Но ведь это, как признает сам Толстой, – извечная потребность человеческого духа? В таком случае, как же быть? Неужели Толстой серьезно думал, что человеку возможно жить, не различая добра и зла, что его мозг может, не разрываясь вдребезги, хранить в себе без ответа «вопросы, данные ему только для того, чтобы они вечно оставались вопросами»? Легко сказать: ежели бы человек выучился не судить и не искать положительных решений! – но ведь это чистая нелепость; человек так же не может этому выучиться, как птица не может выучиться не хотеть летать. Нет никакого сомнения, что Толстой этого и не думал. В своем страстном монологе он только дал волю своему чувству, своему инстинктивному обожанию добра и красоты и своему инстинктивному отвращению к мысли. Он не посмел сказать, что мышление – противоестественно, то есть противно природе человеческого духа; по крайней мере, он постарался выискать все, чем можно унизить мысль, изобличить ее в лживости, в заносчивости. Он мстит ей за то, что она обижает его любимцев – добро и красоту. В особенности красоту; весь сыр-бор и загорелся в данном случае из-за унижения поэзии (талантливый музыкант – а Толстой был очень чувствителен к музыке); обиженное добро привлечено уже только во второй линии. А самое забавное здесь то, что ведь все это негодующее рассуждение есть не что иное, как опять-таки мысль, рассудочная расценка добра и зла. Толстой в последнюю минуту понял комизм своего положения, комизм трагический, потому что неизбежный именно вследствие невозможности для человека не расценивать добро и зло. Последними строками рассказа Толстой пытается вернуть нас к невозмутимому безразличию Бога-природы. «Только тебе, ничтожному червяку, дерзко, беззаконно пытающемуся проникнуть Его законы, Его намерения, только тебе кажутся противоречия. Он кротко смотрит со своей светлой, неизмеримой высоты и радуется на бесконечную гармонию, в которой вы все противоречиво, бесконечно движетесь. В своей гордости ты думал вырваться из законов общего. Нет, и ты со своим маленьким, пошленьким негодованьицем на лакеев, и ты тоже ответил на гармоническую потребность вечного и бесконечного…» Но что нам делать с этим рассуждением? Ведь это – только слова: nome vane senza soggetto[31]

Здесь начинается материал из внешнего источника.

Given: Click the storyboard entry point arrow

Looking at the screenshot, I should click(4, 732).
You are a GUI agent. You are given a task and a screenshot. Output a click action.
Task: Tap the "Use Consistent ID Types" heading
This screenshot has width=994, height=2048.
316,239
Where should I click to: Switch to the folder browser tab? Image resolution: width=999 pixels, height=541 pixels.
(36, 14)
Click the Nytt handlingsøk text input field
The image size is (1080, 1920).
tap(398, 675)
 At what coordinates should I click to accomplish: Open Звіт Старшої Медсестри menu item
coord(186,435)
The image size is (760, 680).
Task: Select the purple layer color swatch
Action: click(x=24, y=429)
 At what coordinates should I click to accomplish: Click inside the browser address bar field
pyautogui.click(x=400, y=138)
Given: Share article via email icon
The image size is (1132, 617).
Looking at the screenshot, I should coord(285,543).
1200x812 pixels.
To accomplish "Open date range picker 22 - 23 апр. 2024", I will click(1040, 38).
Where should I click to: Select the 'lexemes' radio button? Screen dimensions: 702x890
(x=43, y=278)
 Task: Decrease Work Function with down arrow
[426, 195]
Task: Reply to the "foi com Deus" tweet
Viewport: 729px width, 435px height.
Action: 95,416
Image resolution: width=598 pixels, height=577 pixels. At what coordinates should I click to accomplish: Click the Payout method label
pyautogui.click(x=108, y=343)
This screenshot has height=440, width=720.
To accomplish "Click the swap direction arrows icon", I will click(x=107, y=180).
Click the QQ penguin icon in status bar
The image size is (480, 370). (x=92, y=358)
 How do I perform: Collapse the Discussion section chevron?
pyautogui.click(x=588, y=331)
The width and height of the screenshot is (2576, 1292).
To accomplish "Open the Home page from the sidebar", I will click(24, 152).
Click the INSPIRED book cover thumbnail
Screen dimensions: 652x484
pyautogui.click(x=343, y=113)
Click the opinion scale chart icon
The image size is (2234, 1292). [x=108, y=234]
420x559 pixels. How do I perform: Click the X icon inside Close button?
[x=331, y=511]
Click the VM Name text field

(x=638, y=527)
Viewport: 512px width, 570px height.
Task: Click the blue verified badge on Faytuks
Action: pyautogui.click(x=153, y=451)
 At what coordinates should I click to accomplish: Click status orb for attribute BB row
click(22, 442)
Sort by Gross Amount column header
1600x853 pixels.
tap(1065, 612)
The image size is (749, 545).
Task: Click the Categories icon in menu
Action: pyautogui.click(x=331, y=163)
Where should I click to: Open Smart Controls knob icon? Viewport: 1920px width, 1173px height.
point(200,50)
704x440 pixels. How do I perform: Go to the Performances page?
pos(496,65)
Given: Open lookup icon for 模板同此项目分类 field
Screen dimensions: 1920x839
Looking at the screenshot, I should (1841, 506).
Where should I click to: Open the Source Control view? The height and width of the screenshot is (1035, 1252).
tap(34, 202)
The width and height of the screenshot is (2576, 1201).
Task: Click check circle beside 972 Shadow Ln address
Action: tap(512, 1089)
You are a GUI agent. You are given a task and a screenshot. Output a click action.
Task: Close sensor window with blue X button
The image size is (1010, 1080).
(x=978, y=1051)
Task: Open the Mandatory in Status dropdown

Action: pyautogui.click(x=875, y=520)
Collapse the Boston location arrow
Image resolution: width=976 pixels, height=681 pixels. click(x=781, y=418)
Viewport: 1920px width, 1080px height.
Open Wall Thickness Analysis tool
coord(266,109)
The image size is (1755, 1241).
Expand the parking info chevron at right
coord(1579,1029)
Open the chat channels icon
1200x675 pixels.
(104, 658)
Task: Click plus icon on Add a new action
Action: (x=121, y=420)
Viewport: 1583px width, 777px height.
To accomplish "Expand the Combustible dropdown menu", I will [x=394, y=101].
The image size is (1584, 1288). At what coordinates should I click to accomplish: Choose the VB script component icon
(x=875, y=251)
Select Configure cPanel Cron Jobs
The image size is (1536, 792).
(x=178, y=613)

. Конечно, во Всемирном Духе все антиномии разрешены, да мы-то осуждены жить и действовать именно в антиномиях. Раз мы не властны не мыслить, то и будемте мыслить с полным сознанием того, что мы делаем и чем мы ответственны; и пусть все врожденные потребности нашего духа осуществляются и ратоборствуют между собою, медлительно вырабатывая какое-то приближение к идеальной равнодействующей. Толстой не хочет видеть, что в дикаре, где разум еще почти безмолвствует, – и другие две потребности духа едва видны в зародыше;он хотел бы человека с бушменским разумом – и с высокоразвитыми инстинктами любви и красоты, человека-монстра с сердцем взрослого и головою младенца.Но, в конце концов, все это были – умозрения. У самого Толстого, как видит всякий, и голова была как у взрослого человека, – даже несколько больше. Он именно непрестанно мыслит, без устали ищет «положительных решений» и через все сферы жизни проводит «воображаемые черты». Он противоречит себе во всем. По его вере величайшее благо в мире – красота, поэзия, самая шаткая и вредная вещь в мире – мысль, а он за весь этот семилетний период не написал ни одного произведения, которое имело бы своим содержанием только поэзию, и, напротив, все написанные им в этот период вещи, без исключения, суть писания à thèse, зачатые мыслью. Эти его настроения и рождающиеся из них убеждения суть только капризы или пристрастия, но пристрастия глубоко знаменательные, идущие из невскрытых еще глубин его духа, из неосознанных еще душевных опытов его; пристрастия плодотворные и многообещающие, обещающие человечеству Толстого 1877–1910 годов.
Я пытался разглядеть и показать основные линии той запутанной сети чувств и идей, какую представляла в эти годы духовная жизнь Толстого. Внешний анализ неизбежно дает картину сухую и схематическую, ибо как воспроизвести логическим словом столь сложное сплетение живых сил и наклонностей, зрелых и зачаточных, сознательных и чувственных, противоположных с виду и, однако, взаимно питающих друг друга? Но всего более надо остерегаться в этом несовершенном анализе, – как бы за частностями не проглядеть органическое единство личности и ее особенность, ей одной присущие склад и размеры.
В «Исповеди», написанной около 1879 года, Толстой, говоря о шестилетнем будто бы, а в действительности семилетнем периоде своей жизни от приезда в Петербург до женитьбы, определяет свою тогдашнюю идеологию тремя чертами: верою в общее совершенствование человечества, верою в то, что главными деятелями этого совершенствования являются художники, наконец, верою в то, что художник учит бессознательно и, стало быть, не обязан знать, что хорошо, что дурно.